“You haven’t washed your sheets since when?”
“November,” I tell my roommate. “So? They aren’t that dirty.”
“But all your skin comes off in your bed.”
I pause for a moment. That is kind of disgusting, when you think about it. It’s true. I am slowly flaking off, depositing bits of myself around the world as I live, replacing them with new bits. Someone once told me that you replace all of your cells every seven years. That means every seven years you are literally, physically, a different person.
I’m not sure what this means. This fact might explain why I am now allergic to cats, and don’t really like fruit snacks anymore. But it seems somehow deeper, but I am reluctant to start rambling about how every seven years we are new people, and oh, isn’t that just so refreshing and beautiful. It seems more like we are constantly decaying, each moment of our lives our body struggles to replace all that we are losing, and every moment, past a certain point in our 20s, it gets worse and worse at it. Our cheeks start to sag a little, our hair doesn’t come back in the same places. Each time I wash my sheets or clean my clothes, I am washing away my old cells, once young cells. I am, literally, washing away what I used to be.
Somewhere on the Great Salt Lake in Utah, there’s a large earthworks sculpture called Spiral Jetty. It is exactly what the name suggests, a large spiral jetty jutting out into the water. Slowly, it is being washed away, eroded over decades. There is now a debate over whether the late artist, Robert Smithson, would have wanted it rebuilt. Maybe replace those bits washed away once, or twice, but if I were him, I would let the thing erode away, become part of the sediment and rock sculptures at the bottom of lake. It’s more human that way, more compelling precisely because of it is temporary.
“…You should really wash your sheets.”
It’s not long after this conversation that I wash my sheets. It’s a small improvement. Dirty clothes wait to be dumped in the washing machine and boxes of junk that I mean to donate to goodwill sit in the living room. It’s difficult not to leave a mess in the place you live, easier just to deposit things as you go along, put them all away at once over a weekend. During my freshman year of college we threw our laundry behind the couch, and my desk was surrounded by a carpet of discarded papers. Eventually I would make my way down to laundry room, then throw out the papers, many of them covered with my notes and writing. I still have notebooks and folders filled with my writing, papers I wrote in high school and college, attempts at writing fiction. I will save these for a while, and I’ll throw them away when I am ready. Or dead.
That is why our cells come off when we are sleeping: because if we were awake, we would never get rid of them.
“People just throw away all that perfectly good furniture and buy new stuff without even trying to fix it.” My dad has brought home the shell of a dresser, a chair with no seat, and some wooden boards. “What?” he asks when I give him a funny look. He found these in a pile by someone’s trash, and has big plans for them. They will live behind our garage for a while until he refurbishes them or uses them in a project or he breaks them up for kindling. He has taken to driving the van instead of the car they bought for him because he can better fit the junk he finds along the road in the trunk. He bemoans old chairs, slightly broken vacuum cleaners, and tarnished scrap metal people toss away without a second thought.

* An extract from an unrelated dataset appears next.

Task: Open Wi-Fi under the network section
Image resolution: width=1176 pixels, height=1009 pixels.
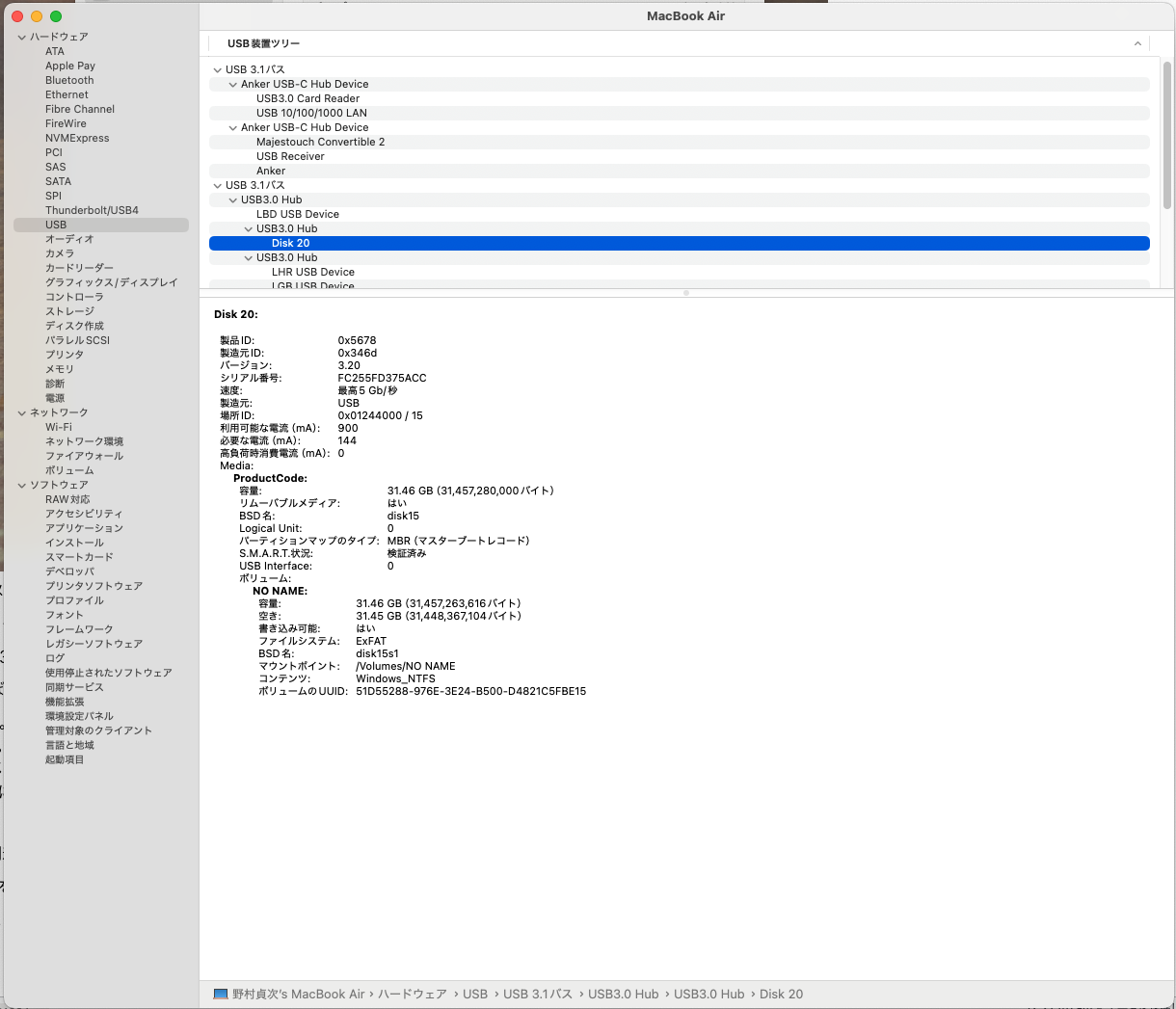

My parents never throw anything away. The old newspapers are saved all year to start fires during the two weeks of Texas winter, every scarp of wood is piled in the shed for use with a future project, banana peels and grass clippings are dumped in the compost pile in the back corner of our little back yard. And I am the same. While I don’t pick up junk from the side of the road, I cannot get rid of anything without a fight. The uncomfortable shoes that cost ten bucks, the old X-men action figures, the cowboy shirt that doesn’t fit and I don’t like but I might one day change my mind about. It doesn’t help my problem that I one day used that shirt when we all went to see Brokeback Mountain dressed in boots and jeans and cowboy shirts and I had to dig it out of the box of clothes I was going to take to Goodwill someday. My closet is filled with all the junk that I should probably discard. But once I give those things up, I invariably think of something I wish you had saved, stories I wrote in the 4th grade, pictures of my friends from high school, my G.I. Joes.
Partially I, like my parents, hold on to things because it is wasteful to do otherwise. If I throw everything that begins to lose its shine away, I’ll end up throwing away my favorite books, and a nice old chair that just needs a little work. But maybe I also accumulate these things to compensate for the things I am losing. My oldest memories, friends I’ve lost touch with, certain opportunities. Getting rid of them means I’ve got to move on, make a decision about what I need, and don’t need, in my life. Discard a little of myself, or who I used to be, moving a little closer to my life, and, I guess, my death.